Dynamic sediment profile imaging (DySPI): a new field method for the study of dynamic processes at the sediment-water interface
Limnol. Oceanogr. Methods 7:8-20 (2009) | DOI: 10.4319/lom.2009.7.8
ABSTRACT: Sediment transport processes at the sediment-water interface are usually studied using flume tests. Due to technical limitations, extreme hydro-sedimentary conditions are then rarely considered. Sediment profile imaging (SPI) is a widely used technique for mapping benthic habitat quality in soft sediments but several limitations exist that make the system ineffective for coarse or indurate sediment investigations and for transport processes studies. To address this problem, a modified system was designed to investigate these processes in situ, on a grain-size scale, with high temporal resolution. A dynamic sediment profile imaging (DySPI) system was constructed with a new mode of penetration, an appropriate design and an imaging system based on high-definition video recording. The supporting frame was instrumented with autonomous sensors to monitor boundary layer characteristics along with video observations.
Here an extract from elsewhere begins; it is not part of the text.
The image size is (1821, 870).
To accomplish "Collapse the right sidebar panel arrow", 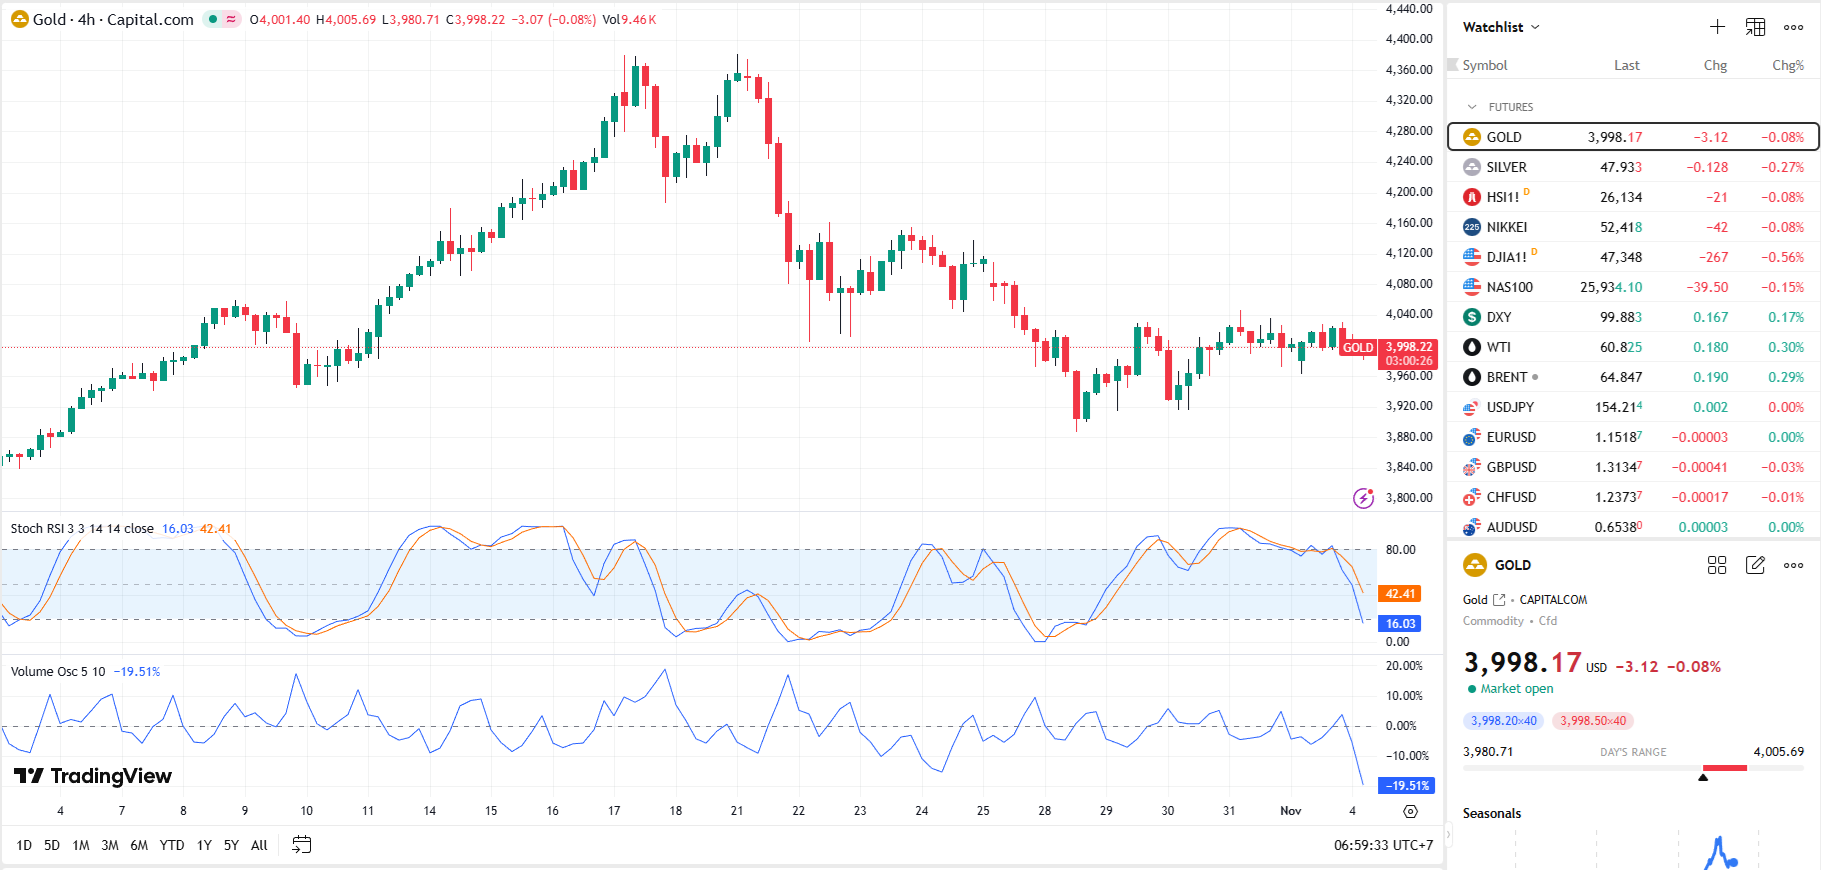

This system was deployed during spring tide on sediment characterized by a mixture of particle sizes dominated by coarse grains. Appropriate image processing allowed determination of the area of sediment entrained, movement threshold, size of moving particles, instantaneous transport rate and interface profile changes, in addition to usual SPI parameters. However, DySPI is a prototype and further development of the instrument and the image processing are possible to enlarge the scope presented in this study.